Last week, a Trump administration spokesman said top officials in the three branches of government would be among the first to receive the vaccine.
“Top officials would be inoculated against the virus in the initial rollout of the vaccine to ensure the health of essential employees”, National Security Council spokesman John Ullyot said in a Sunday evening statement.
“Senior officials across all three branches of government will receive vaccinations pursuant to continuity of government protocols established in executive policy,” he said.
The statement came as shipments of the Pfizer-BioNTech vaccine is set to arrive at 145 sites across the country on Monday. The vaccine is expected to go to front-line medial workers and nursing home residents first.
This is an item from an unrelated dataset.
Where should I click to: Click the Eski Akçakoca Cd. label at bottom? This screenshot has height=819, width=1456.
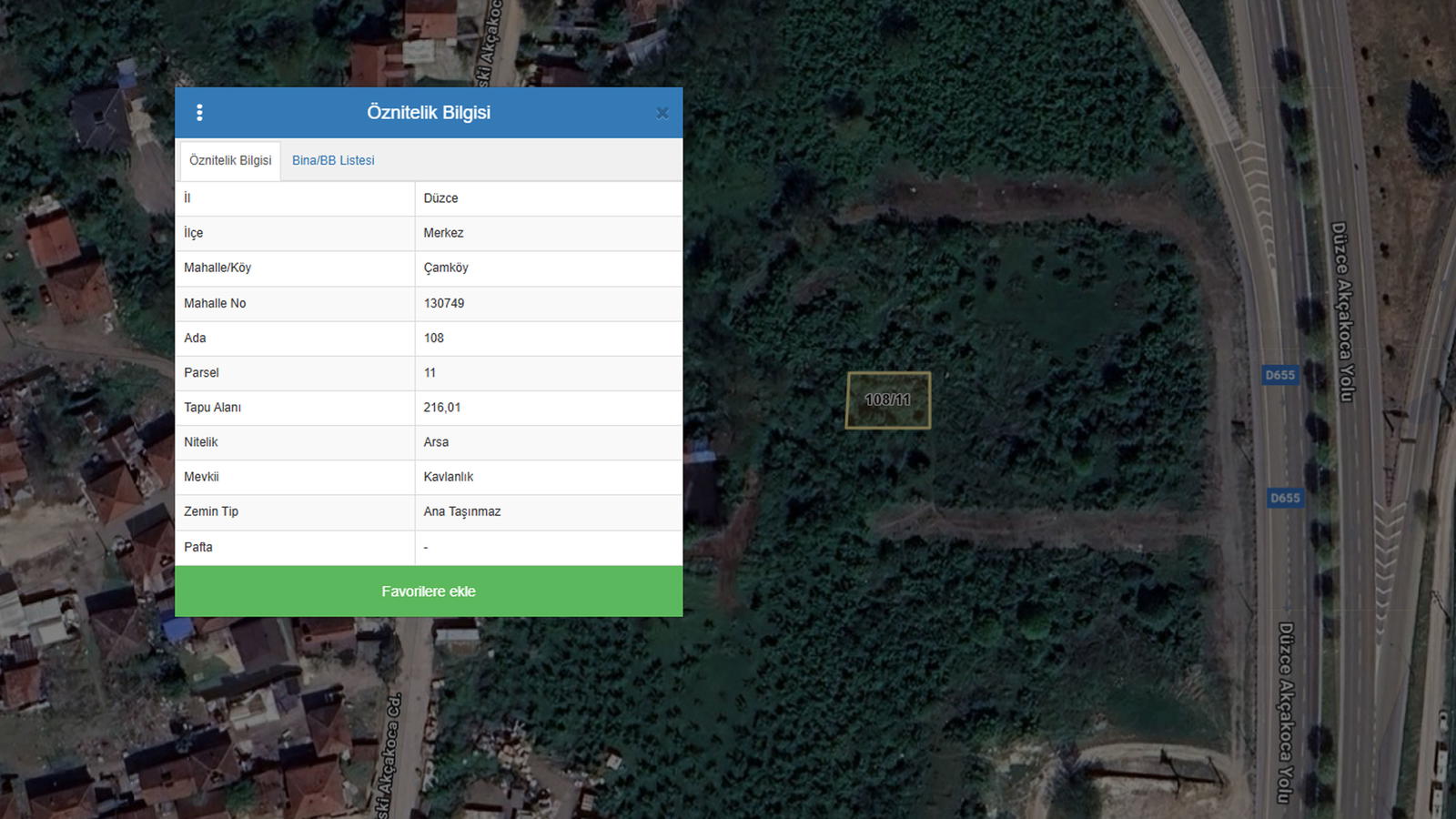[389, 753]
“The American people should have confidence that they are receiving the same safe and effective vaccine as senior officials of the United States government on the advice of public health professionals and national security leadership,” Ullyot said.
However, by Sunday night, Trump said he had requested an adjustment to the plans be made and that White House staff, including himself, would not be among the first to get the vaccine unless “necessary.”
Mr. Trump, who tested positive for the coronavirus in October and recovered after being hospitalized, also implied that he would get the vaccine himself at some point in the future, but said he had no immediate plans to do so.
“People working in the White House should receive the vaccine somewhat later in the program, unless specifically necessary,” he tweeted. “I have asked that this adjustment be made. I am not scheduled to take the vaccine, but look forward to doing so at the appropriate time. Thank you!”
People working in the White House should receive the vaccine somewhat later in the program, unless specifically necessary. I have asked that this adjustment be made. I am not scheduled to take the vaccine, but look forward to doing so at the appropriate time. Thank you!— Donald J. Trump (@realDonaldTrump) December 14, 2020
It was not clear how many doses were being allocated to the White House or how many were needed, since many staff members had already tested positive for the virus and recovered. While many Trump officials said they were eager to receive the vaccine and would take it if it were offered, others said they were concerned it would send the wrong message by making it appear as if Trump staff members were hopping the line to protect a president who has already recovered from the virus and bragged that he is now “immune.”